Concord City Council delays action on renewable energy goal

  • Members of the audience listen during a Concord City Council public hearing on whether Concord should adopt a goal of 100 percent renewable energy by 2050 on May 14, 2018. Caitlin Andrews—Monitor staff

Monitor staff
Published: 5/15/2018 12:06:39 AM

It was standing room only Monday night as the Concord City Council debated whether to adopt a resolution to move Concord toward relying completely on renewable energy sources.

However, supporters of the Concord for 100% Renewable Energy campaign will have to wait another month to learn its fate after the council voted to refer the proposal to the Fiscal Policy Advisory Committee for further study.

The decision was not a surprise to Ward 5 Councilor and Energy and Environment Advisory Committee member Rob Werner, who said he had heard concerns from the mayor and other council members prior to the vote.

He wasn’t discouraged, though.

“I think the widespread support for this goal was evident tonight and not missed by my fellow councilors,” he said.

The goal of the resolution is to have Concord work toward getting all of its electricity from renewable resources by 2030 and that all transportation and thermal energy will be renewably sourced by 2050. It’s meant to be aspirational, Energy and Environment Committee member Chuck Willing said.

But some had concerns. Tim Sink, president of the Greater Concord Chamber of Commerce, said the organization believed the goal was commendable but was concerned about the “aggressive” timetable and the use of the term “policy.”

“It kind of holds your feet to the fire,” he said. “It’s very strongly worded.”

That concern was also shared by the city’s Conservation Committee, who said in a letter that adopting something as “policy” before knowing how the Concord would adopt the goal was “putting the cart before the horse.”

Sink also said adopting the goal could make the city seem uncompetitive to some businesses that have a high energy usage.

But Councilors Linda Kenison and Allan Herschlag seemed confused by the concern, noting the resolution doesn’t bind the city to anything and any costs related to the goal would have to be approved by the city first.

Mayor Jim Bouley supported the tabling, saying it was important to build consensus in the community before adopting such a goal.

He also said the current wording of the resolution, which prioritizes energy derived from wind, solar, geothermal, tidal technology sources, low-impact, small hydro and some forms of biomass and “specifically excludes energy derived from fossil fuels, nuclear, incineration of municipal and medical waste, and future large-scale hydroelectric development,” has made some Penacook residents – and it’s largest taxpayer, waste incinerator Wheelabrator – nervous.

“Their interpretation is this is trying to shut them down,” he said.

But Willing said the resolution does not intend that companies like Wheelabrator wouldn’t exist, but would not be invested in going forward.

Concord has recently faced challenging discussions on renewable energy. The city’s zoning board ultimately rejected a proposal to bring a 54-acre solar farm to West Portsmouth Street because the panels exceeded the amount of “impervious service” allowed in a Residential Open Space-zoned district.
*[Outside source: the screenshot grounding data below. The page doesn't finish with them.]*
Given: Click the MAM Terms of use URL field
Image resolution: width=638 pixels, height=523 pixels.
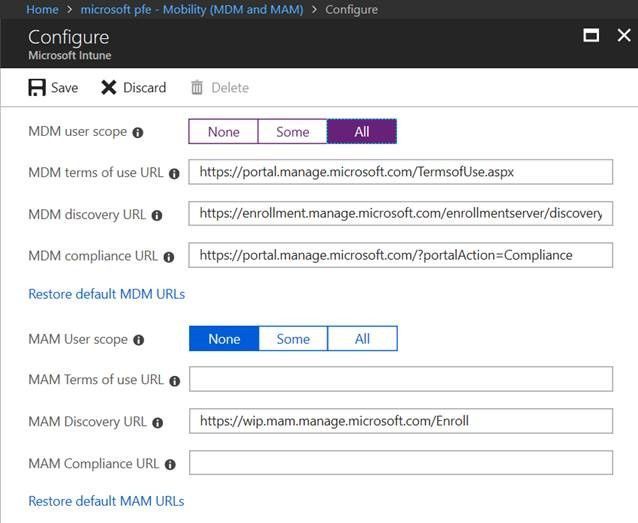Looking at the screenshot, I should 401,379.
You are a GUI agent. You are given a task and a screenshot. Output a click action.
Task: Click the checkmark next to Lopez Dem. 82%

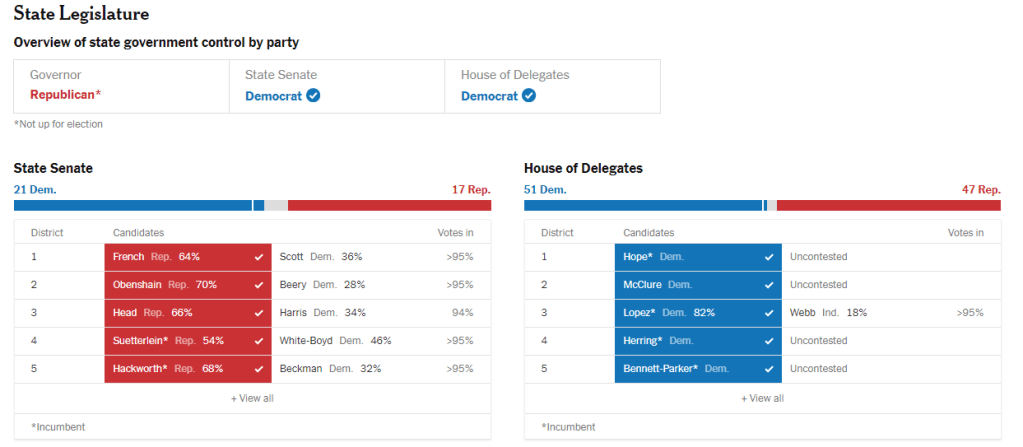tap(769, 313)
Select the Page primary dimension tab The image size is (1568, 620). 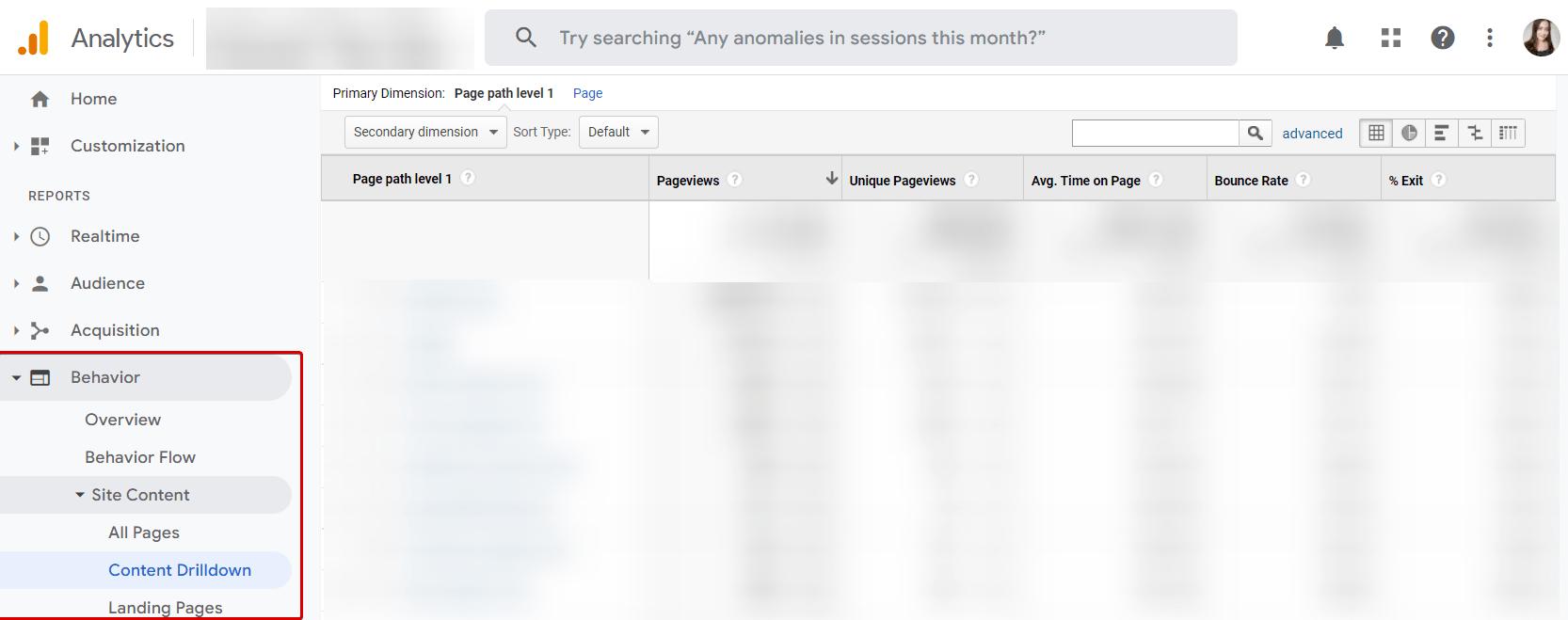[586, 92]
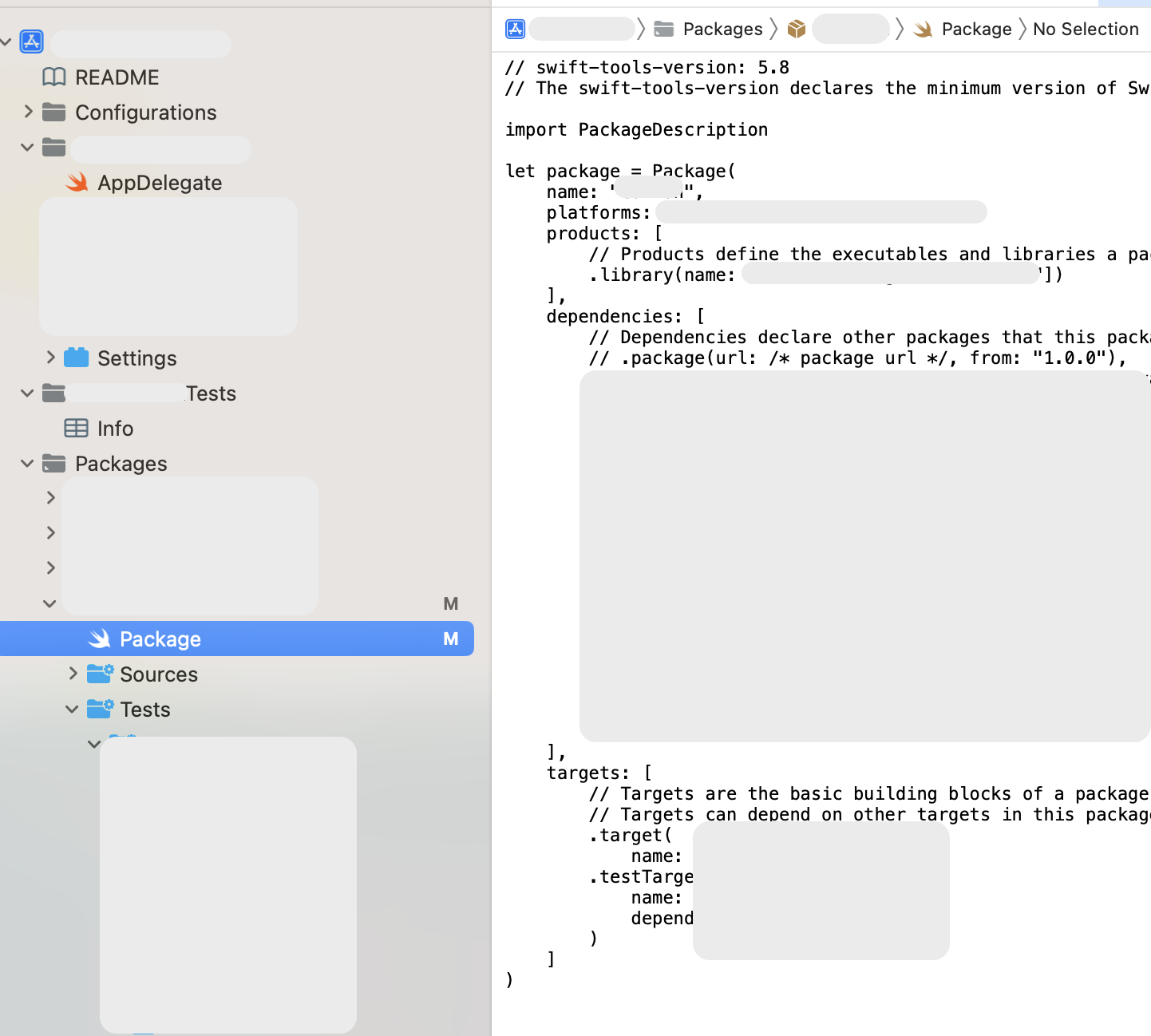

If the resolution was adopted, city administrators would be directed to work toward this goal in conjunction with the Concord Energy and Environment Committee, and a Stakeholder Committee, along with state and federal government.

At least three communities in New Hampshire have adopted a similar goal. Hanover first adopted the goal a year ago, and Plainfield and Cornish both voted to adopt the measure on March 17. More than 60 municipalities in the country have adopted the goal, according to the Sierra Club.

The Fiscal Policy Advisory Committee typically meets the third Monday of the month.